The small grave yard is marked by flats of slate. Old roofing tiles mark the slumber of the ones we brought to this place, the one who trusted us, that are with us no more. I did find a bullet casing in the garden buried a foot or so down but that was closer to the house; a most curious place for something like that. We buried them and in doing so carry some of the responsibility for the hand dealt. The scratching of claws on bark and the soft trill of a night bird join the rising wind. One would think that the darkest nights are the direst but that is not so. It is the moonlit nights that are the most laden, dripping with purpose and superstition.

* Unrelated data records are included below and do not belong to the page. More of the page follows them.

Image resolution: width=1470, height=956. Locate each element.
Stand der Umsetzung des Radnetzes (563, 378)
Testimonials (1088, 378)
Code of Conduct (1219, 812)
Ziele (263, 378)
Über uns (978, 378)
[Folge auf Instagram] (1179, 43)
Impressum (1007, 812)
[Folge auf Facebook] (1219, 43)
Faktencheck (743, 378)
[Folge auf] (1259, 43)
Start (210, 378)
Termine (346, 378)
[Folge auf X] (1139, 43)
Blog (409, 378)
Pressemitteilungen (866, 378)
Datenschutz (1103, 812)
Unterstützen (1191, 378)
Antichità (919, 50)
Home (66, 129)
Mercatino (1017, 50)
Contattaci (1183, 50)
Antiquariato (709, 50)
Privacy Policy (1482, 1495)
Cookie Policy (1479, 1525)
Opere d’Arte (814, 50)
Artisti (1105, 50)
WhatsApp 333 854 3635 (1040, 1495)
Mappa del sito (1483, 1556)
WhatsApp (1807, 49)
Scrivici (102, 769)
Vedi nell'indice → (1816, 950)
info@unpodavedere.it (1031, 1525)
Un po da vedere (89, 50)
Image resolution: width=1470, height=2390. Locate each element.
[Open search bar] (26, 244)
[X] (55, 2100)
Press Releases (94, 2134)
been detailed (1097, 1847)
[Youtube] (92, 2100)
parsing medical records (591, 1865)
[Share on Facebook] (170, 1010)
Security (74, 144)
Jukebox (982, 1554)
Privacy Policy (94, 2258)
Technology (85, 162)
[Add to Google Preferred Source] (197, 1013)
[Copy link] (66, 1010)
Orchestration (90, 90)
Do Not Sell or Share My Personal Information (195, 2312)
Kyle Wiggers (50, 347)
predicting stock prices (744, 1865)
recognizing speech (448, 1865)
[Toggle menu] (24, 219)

In the blue light, the landscape is altered. The pines loom over head, a hundred feet high or more, blocking off the house. The flood light seems weaker under the full face of the pearl. The three graves are aligned but not even. Hemlock and nightshade creep and glow. Standing on that swell of velvet gold, the ocean of jagged knives is thrown into sharp relief and spread out in choppy furrows that lap on the shores of the orchard tree line. Perspective demands a precipice where reason says there isn’t. I could turn back and pass through the trees, past the graves while my steps sing a betrayal to the hollow ground below. I could step off the ledge into that bayoneted ocean and swim out to the distant tree line and whatever waits in the blackened raspberry caned corridors beyond.